Cannabis cultivation presents a unique opportunity especially to Black and/or Indigenous people, as both cultural heritages have spiritual practices rooted in the land. Speaking from a Black perspective, I now have the opportunity to choose my relationship with the land, unlike the forced traumas my ancestors went through. It’s a way of healing from the collective racial trauma Black people have endured.

Call to action: Get in touch and partner with social-justice-oriented mental health organizations led by BIPOC like Black Emotional and Mental Health, Therapy for Black Girls, and Therapy for Black Men. Acknowledge you likely inhabit Indigenous land, learn the history of the land your business occupies and educate yourself about local Indigenous history.

3. Reduce the Stigma of Use at your Cannabis or CBD Company

Although more states are passing recreational measures all over the country, prohibition is still alive and well in certain regions of the United States. Depending on where someone lives, there may be more at stake when disclosing use and even affiliation with the legal industry.

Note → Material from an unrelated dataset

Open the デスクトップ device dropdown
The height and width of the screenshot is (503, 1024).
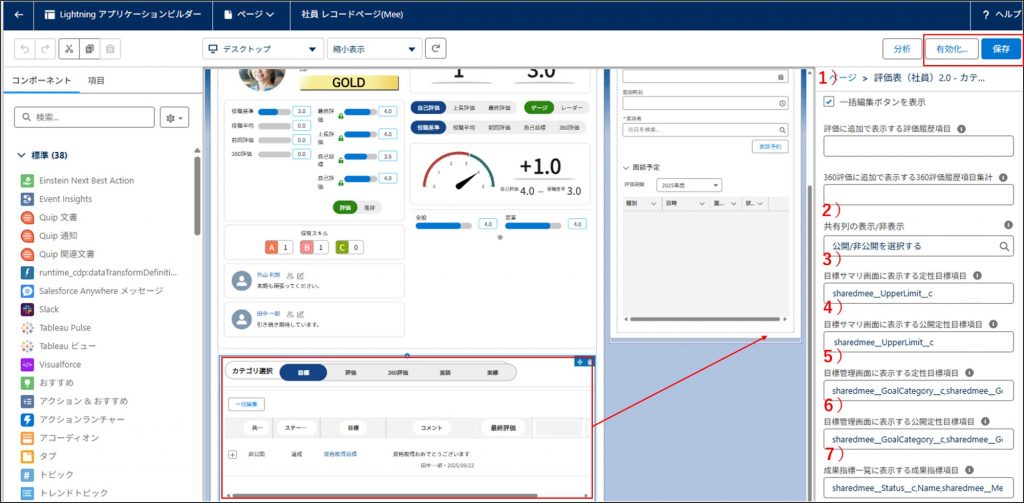coord(263,49)
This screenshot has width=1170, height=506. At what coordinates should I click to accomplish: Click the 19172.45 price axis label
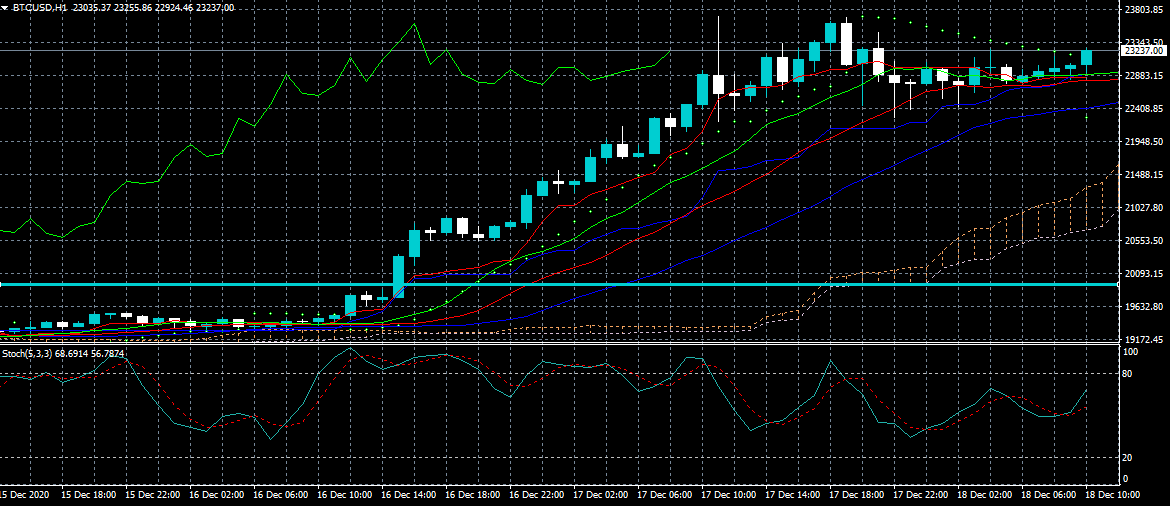pos(1143,340)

According to the National Conference of State Legislatures, only 18 states and territories (including the District of Columbia) have enacted non-medical, recreational cannabis legalization measures. Additionally, while most states without recreational cannabis measures still have medical marijuana programs, Idaho, Kansas, and Nebraska don’t have any form of legal cannabis.

Although the industry expects people to regularly disclose their cannabis use, in reality, cannabis is still prohibited, criminalized, stigmatized, and even racialized in many parts of the country. While the industry encourages anyone to speak openly about cannabis, we should also support marginalized people in ways they want to feel supported.

Call to action: Encourage everyone to speak openly about use, but don’t pressure anyone to disclose their use. Evaluate any existing drug-prohibitive internal workplace policies such as THC testing and eliminate them. Include and specify details about when cannabis use is or is not acceptable at work in company handbooks.

4. Hire BIPOC to Increase Representation Within the Legal Industry

According to market research and consulting firm Grand View Research, legalization efforts across the country have put the cannabis industry on track to reach worth $70.6 billion globally by 2028. However, those reaping the benefits are more likely than not to be white and already wealthy. Recent analysis from Business Insider reports that 90 percent of cannabis executives are white and only 7 percent Black.

This is particularly devastating, considering how the War on Drugs has disproportionately targeted, over-policed, and forcefully incarcerated Black and Brown communities for decades in the name of prohibition. At the very least, people from historically targeted and racially marginalized communities should have not just an opportunity to participate, but also feel genuinely supported in entering the legal cannabis industry as a matter of principle.

Call to action: Hire a professional to spearhead diversity and inclusion within your organization. If you can’t afford to hire someone, pair with relevant nonprofits like the Last Prisoner Project or the Wheldon Project or even create boards that guide your business’s path to diversity.

Together, we can celebrate the healing power of cannabis

Cannabis has tremendous potential for medical healing. Thanks to a robust body of medical and scientific research on the body’s endocannabinoid system, we know cannabis can help alleviate symptoms of chronic and serious illnesses, ranging from chronic pain to immune disorders and mental health conditions.

Cannabis has also been used as a social healing tool. Cannabis helps combat social anxiety and isolation by helping people come together and engage in social settings. We listen to music together, create art together, eat and drink together. Sometimes, we even have a philosophical debate and an exchange of ideas. 

Cannabis itself can bring people together. Now a legal U.S. market is emerging, a real opportunity exists to bring together past and present by honoring the people and events that brought us to this historic moment.